LA SPERIMENTAZIONE CLINICA AUSTRALIANA 

Il semaforo verde all’avvio del trial di fase I su INT2104 è giunto dal Comitato Etico per la Ricerca Umana (HREC) australiano. Secondo alcune fonti, la Food & Drug Administration (FDA) aveva posto una soglia di sicurezza troppo stringente per la conduzione del trial negli Stati Uniti, richiedendo l’interruzione del trial anche nel caso della comparsa di eventi avversi di grado 3 che, in casi come questo, possono non essere infrequenti.

Nel dettaglio, lo studio di fase I INVISE (INjectable Vectors for In Situ Engineering) è progettato per valutare la sicurezza di una singola infusione di INT2104 in pazienti adulti con tumori maligni a cellule B recidivanti o refrattari al trattamento. È la prima sperimentazione clinica di un prodotto di questo genere sull’uomo e avrà una durata prevista di 5 anni. È prevista la partecipazione di 30 pazienti che riceveranno l’infusione endovenosa di INT2104, la terapia che prende a bersaglio le cellule T e NK CD7-positive generando i composti CAR-T e CAR-NK in vivo i quali, a loro volta, si rivolgono contro le cellule B CD20-positive espresse dalle neoplasie a cellule B.

INVISE è uno studio non randomizzato, condotto in aperto presso due centri clinici australiani e diviso in due parti: la prima, detta di “dose escalation”, servirà a stabilire il dosaggio di trattamento da iniettare che poi sarà confermato nella seconda parte (Parte B). In questa fase i ricercatori si soffermeranno sulla sicurezza e la tollerabilità della terapia cercando di esaminare ogni aspetto della sua interazione con l’organismo umano in modo da procedere poi al successivo studio di fase II. Tutti i pazienti trattati con INT2104 saranno accuratamente monitorati e seguiti nel tempo attraverso visite mediche regolari, così da appurare l’eventuale insorgenza di eventi avversi e valutare la permanenza e l’efficacia delle CAR-T nell’organismo.

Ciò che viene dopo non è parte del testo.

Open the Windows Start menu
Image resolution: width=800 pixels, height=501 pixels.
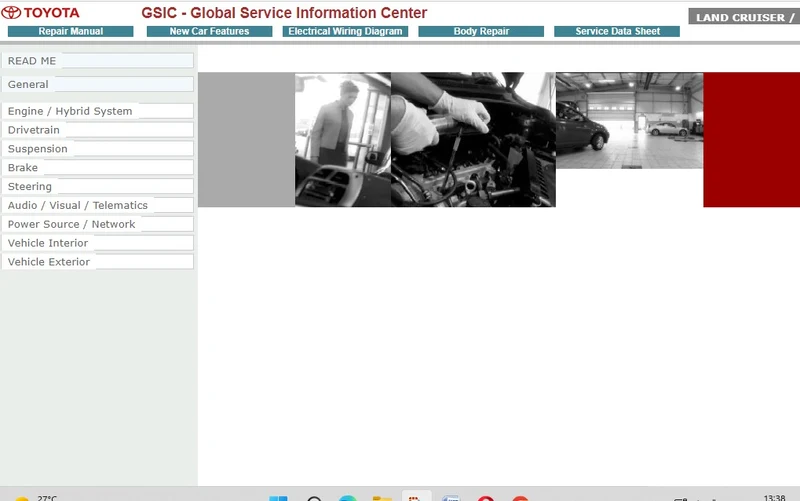tap(279, 498)
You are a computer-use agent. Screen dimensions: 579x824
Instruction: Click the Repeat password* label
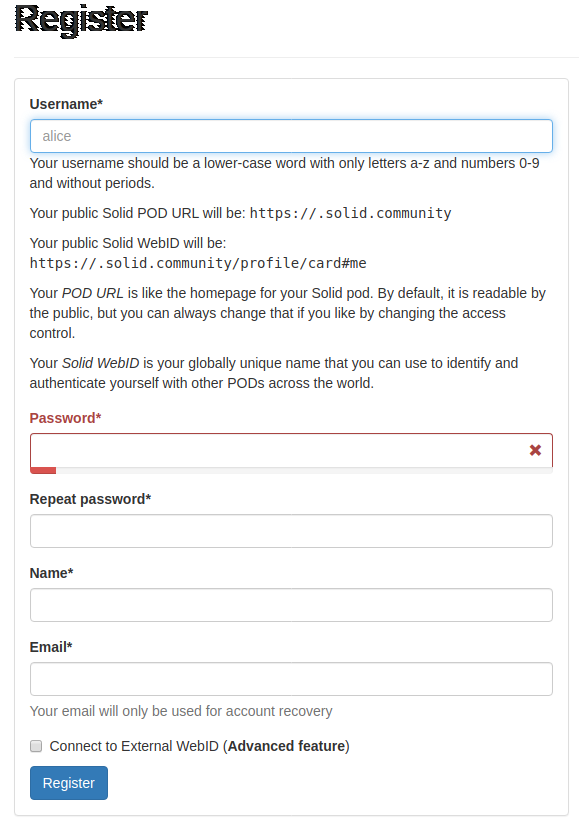(x=90, y=499)
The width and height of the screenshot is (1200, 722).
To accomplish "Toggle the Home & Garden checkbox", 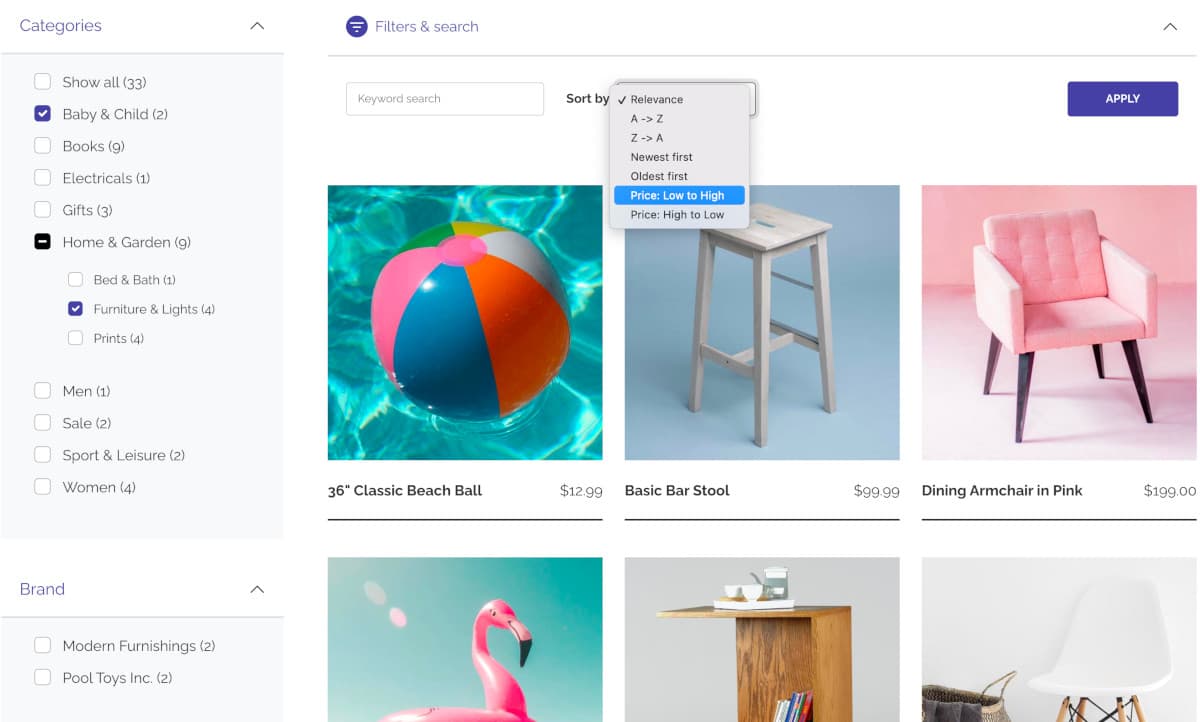I will 43,242.
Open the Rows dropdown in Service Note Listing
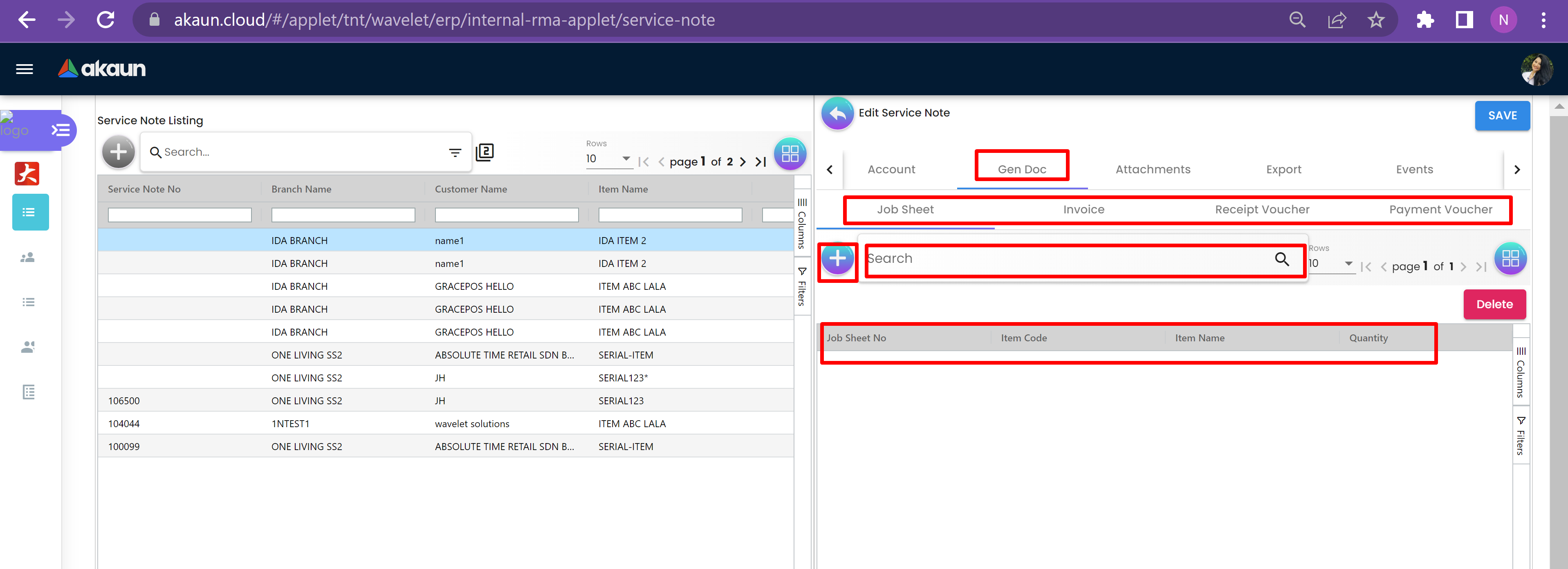The image size is (1568, 569). point(609,159)
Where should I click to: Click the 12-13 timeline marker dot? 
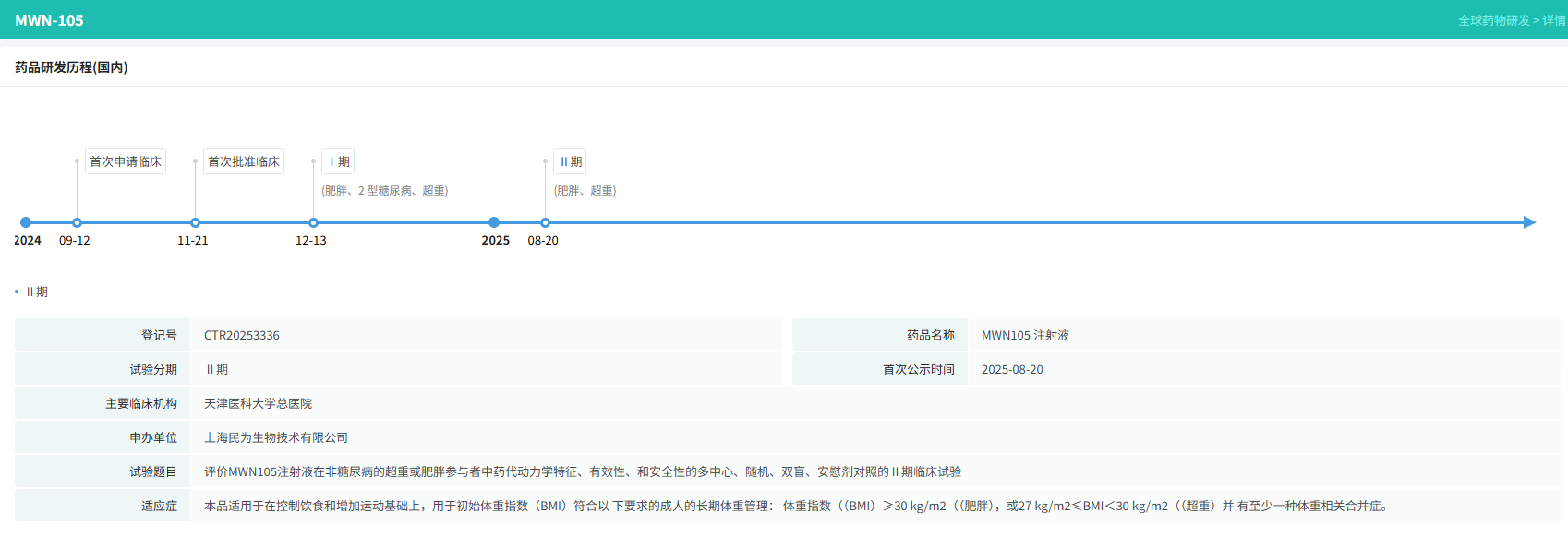click(x=313, y=222)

CHE COSA DICONO FINORA I DATI PRECLINICI?

Secondo quanto condiviso dagli scienziati americani nel corso del Meeting di Cellicon Valley 2023, svoltosi a fine giugno a Philadelphia, i test preclinici condotti in vitro hanno posto in evidenza il potenziale di INT2104 che, in incubazione con cellule mononucleate del sangue periferico (PBMC), è stato in grado di trasdurre i linfociti T CD4 e CD8 e le cellule NK e favorire così l’annientamento delle cellule tumorali. Sulla base di questi primi edificanti risultati si è passati alla valutazione della terapia in modelli murini di tumore in cui si è potuta osservare la completa eliminazione delle cellule B dovuta alla somministrazione del farmaco. E anche per gli studi condotti sui primati, gli scienziati hanno registrato una decisa riduzione delle cellule B circolanti associata a una buona persistenza del transgene CAR nelle cellule del sangue periferico e del midollo osseo. Non sono stati osservati effetti collaterali significativi - né sindrome da rilascio delle citochine, né neurotossicità - a conferma della sicurezza del prodotto.

“Ricevere l’approvazione HREC e l’autorizzazione alla conduzione del nostro primo studio clinico è un traguardo importante per Interius”, afferma nella nota stampa Phil Johnson, Presidente e Amministratore delegato dell’azienda di biotecnologie con sede a Philadelphia. “L’approvazione da parte delle autorità regolatorie ci consente di cominciare ad arruolare i pazienti nello studio clinico e riconosce il potenziale di INT2104, il nostro nuovo candidato alla terapia genica mirata in vivo, di rispondere a un’esigenza medica insoddisfatta per i pazienti affetti da neoplasie delle cellule B”. Johnson esprime, inoltre, l’augurio di continuare a lavorare a stretto contatto con la Therapeutic Goods Administration (TGA) australiana che ha approvato lo studio INVISE il cui avvio è previsto per la conclusione dell’anno in corso (ulteriori tappe del percorso stabilito saranno rese note dall’azienda nei primi mesi del 2025). In futuro, Interius auspica di estendere la collaborazione  anche con le autorità regolatorie di altri Paesi per accelerare il percorso di sviluppo clinico della prima di un già lungo elenco di terapie probabilmente destinate a rivoluzionare il settore delle CAR-T.